[Opening Extracted records section]

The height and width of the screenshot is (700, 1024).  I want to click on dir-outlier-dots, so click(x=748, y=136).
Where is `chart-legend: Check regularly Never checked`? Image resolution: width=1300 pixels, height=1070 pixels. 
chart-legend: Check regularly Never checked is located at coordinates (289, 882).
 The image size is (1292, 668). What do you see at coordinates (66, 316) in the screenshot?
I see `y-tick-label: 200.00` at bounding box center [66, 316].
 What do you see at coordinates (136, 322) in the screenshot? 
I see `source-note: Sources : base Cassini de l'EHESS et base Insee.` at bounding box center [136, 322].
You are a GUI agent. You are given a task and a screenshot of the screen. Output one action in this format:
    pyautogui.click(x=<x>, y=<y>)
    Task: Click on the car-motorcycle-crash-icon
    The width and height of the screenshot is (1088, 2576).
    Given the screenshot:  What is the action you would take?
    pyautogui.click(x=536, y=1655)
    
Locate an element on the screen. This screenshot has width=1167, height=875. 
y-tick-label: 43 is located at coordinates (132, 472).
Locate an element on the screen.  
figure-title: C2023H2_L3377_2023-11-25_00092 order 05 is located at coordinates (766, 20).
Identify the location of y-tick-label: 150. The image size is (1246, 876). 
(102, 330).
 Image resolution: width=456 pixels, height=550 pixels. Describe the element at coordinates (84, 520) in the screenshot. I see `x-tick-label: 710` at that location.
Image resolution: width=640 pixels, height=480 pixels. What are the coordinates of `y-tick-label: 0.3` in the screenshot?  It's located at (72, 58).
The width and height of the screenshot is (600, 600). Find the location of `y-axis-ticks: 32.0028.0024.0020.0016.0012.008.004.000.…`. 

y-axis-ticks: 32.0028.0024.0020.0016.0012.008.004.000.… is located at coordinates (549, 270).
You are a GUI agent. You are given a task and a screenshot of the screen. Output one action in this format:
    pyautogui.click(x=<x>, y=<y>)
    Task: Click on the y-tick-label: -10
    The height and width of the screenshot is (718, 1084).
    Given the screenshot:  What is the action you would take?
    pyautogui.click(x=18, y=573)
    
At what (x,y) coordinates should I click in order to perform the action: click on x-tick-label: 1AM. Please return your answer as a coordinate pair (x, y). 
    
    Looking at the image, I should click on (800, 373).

[Closing Extracted records section]

Repeat the material above word for word, from the first line to the last.

• [Reply to the exercise]
The height and width of the screenshot is (700, 1024).  I want to click on dir-outlier-dots, so click(x=748, y=136).
Where is `chart-legend: Check regularly Never checked`? Image resolution: width=1300 pixels, height=1070 pixels. 
chart-legend: Check regularly Never checked is located at coordinates (289, 882).
 The image size is (1292, 668). What do you see at coordinates (66, 316) in the screenshot?
I see `y-tick-label: 200.00` at bounding box center [66, 316].
 What do you see at coordinates (136, 322) in the screenshot? 
I see `source-note: Sources : base Cassini de l'EHESS et base Insee.` at bounding box center [136, 322].
You are a GUI agent. You are given a task and a screenshot of the screen. Output one action in this format:
    pyautogui.click(x=<x>, y=<y>)
    Task: Click on the car-motorcycle-crash-icon
    The width and height of the screenshot is (1088, 2576).
    Given the screenshot:  What is the action you would take?
    pyautogui.click(x=536, y=1655)
    
Locate an element on the screen. This screenshot has width=1167, height=875. 
y-tick-label: 43 is located at coordinates (132, 472).
Locate an element on the screen.  
figure-title: C2023H2_L3377_2023-11-25_00092 order 05 is located at coordinates (766, 20).
Identify the location of y-tick-label: 150. The image size is (1246, 876). 
(102, 330).
 Image resolution: width=456 pixels, height=550 pixels. Describe the element at coordinates (84, 520) in the screenshot. I see `x-tick-label: 710` at that location.
Image resolution: width=640 pixels, height=480 pixels. What are the coordinates of `y-tick-label: 0.3` in the screenshot?  It's located at (72, 58).
The width and height of the screenshot is (600, 600). Find the location of `y-axis-ticks: 32.0028.0024.0020.0016.0012.008.004.000.…`. 

y-axis-ticks: 32.0028.0024.0020.0016.0012.008.004.000.… is located at coordinates (549, 270).
You are a GUI agent. You are given a task and a screenshot of the screen. Output one action in this format:
    pyautogui.click(x=<x>, y=<y>)
    Task: Click on the y-tick-label: -10
    The height and width of the screenshot is (718, 1084).
    Given the screenshot:  What is the action you would take?
    pyautogui.click(x=18, y=573)
    
At what (x,y) coordinates should I click in order to perform the action: click on x-tick-label: 1AM. Please return your answer as a coordinate pair (x, y). 
    
    Looking at the image, I should click on (800, 373).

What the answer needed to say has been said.